Work to be completed
Across the entries, count the lines that include "question" and report only that number.

[Stored items]

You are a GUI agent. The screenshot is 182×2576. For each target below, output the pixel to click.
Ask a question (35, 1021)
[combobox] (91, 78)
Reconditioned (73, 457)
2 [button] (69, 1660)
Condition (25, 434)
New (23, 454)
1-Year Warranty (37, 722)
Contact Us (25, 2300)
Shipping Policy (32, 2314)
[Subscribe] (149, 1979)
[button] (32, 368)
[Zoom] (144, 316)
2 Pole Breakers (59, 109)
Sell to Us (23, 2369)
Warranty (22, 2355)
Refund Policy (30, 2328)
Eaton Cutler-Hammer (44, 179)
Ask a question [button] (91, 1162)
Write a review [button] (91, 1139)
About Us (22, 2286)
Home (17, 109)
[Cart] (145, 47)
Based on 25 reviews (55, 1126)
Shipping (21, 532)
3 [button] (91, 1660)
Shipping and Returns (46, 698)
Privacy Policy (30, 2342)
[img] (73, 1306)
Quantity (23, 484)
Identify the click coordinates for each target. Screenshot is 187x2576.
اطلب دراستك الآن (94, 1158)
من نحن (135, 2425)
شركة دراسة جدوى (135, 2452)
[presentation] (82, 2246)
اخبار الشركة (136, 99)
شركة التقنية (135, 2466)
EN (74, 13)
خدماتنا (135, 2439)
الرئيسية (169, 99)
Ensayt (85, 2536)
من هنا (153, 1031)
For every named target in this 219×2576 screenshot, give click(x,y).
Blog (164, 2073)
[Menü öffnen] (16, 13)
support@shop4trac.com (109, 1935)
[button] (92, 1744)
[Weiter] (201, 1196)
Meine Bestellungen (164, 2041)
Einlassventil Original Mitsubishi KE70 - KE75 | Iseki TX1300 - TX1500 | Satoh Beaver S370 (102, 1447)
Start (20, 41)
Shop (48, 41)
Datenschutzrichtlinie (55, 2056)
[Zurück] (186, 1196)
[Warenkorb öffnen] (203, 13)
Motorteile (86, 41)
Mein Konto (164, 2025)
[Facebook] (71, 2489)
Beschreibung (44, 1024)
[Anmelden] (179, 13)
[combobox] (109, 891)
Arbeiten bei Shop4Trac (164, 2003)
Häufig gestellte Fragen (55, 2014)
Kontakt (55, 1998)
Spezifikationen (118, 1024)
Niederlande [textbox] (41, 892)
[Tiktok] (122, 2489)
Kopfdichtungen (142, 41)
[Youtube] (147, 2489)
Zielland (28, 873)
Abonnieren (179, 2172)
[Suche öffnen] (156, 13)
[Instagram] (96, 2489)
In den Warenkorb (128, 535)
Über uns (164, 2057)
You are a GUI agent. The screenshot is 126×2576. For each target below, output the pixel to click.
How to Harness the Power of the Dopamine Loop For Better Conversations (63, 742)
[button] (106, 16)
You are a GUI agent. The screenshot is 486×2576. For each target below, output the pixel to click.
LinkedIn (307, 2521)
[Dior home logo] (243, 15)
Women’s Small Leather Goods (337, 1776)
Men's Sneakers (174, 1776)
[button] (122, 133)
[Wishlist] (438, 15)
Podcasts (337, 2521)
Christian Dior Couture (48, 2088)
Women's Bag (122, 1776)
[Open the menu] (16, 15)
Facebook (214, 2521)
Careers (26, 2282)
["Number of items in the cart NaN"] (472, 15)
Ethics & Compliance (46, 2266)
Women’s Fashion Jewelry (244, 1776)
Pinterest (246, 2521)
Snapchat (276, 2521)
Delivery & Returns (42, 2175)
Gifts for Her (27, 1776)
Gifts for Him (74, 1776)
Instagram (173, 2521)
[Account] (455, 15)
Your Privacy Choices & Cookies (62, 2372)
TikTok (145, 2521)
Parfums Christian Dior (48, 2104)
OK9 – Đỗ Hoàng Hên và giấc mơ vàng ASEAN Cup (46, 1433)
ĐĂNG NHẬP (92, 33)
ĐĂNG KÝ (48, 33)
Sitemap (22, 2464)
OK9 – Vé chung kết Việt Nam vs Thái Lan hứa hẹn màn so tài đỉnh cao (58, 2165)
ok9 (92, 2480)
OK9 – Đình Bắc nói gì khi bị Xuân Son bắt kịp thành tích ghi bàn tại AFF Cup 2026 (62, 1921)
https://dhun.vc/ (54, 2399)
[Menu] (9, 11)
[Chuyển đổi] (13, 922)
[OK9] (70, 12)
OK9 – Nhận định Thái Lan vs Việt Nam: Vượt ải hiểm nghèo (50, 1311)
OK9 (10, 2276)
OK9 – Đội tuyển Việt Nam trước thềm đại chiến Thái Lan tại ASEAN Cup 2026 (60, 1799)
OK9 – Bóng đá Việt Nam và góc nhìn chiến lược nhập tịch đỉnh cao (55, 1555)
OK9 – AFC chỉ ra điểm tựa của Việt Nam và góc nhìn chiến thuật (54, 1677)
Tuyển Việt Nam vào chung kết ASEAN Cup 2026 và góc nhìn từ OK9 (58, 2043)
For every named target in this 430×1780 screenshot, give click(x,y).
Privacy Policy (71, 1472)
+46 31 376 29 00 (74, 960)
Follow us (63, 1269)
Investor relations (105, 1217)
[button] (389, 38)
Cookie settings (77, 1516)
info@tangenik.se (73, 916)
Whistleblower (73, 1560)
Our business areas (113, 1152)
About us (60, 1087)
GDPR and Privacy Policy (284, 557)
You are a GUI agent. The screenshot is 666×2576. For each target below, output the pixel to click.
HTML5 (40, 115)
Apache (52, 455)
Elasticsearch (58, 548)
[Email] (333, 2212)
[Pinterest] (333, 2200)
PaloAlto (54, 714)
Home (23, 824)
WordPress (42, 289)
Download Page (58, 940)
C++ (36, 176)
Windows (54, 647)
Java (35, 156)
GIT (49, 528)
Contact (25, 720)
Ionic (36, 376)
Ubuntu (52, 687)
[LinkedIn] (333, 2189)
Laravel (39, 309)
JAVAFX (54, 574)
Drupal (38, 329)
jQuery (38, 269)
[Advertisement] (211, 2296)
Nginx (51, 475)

Response to the exercise
2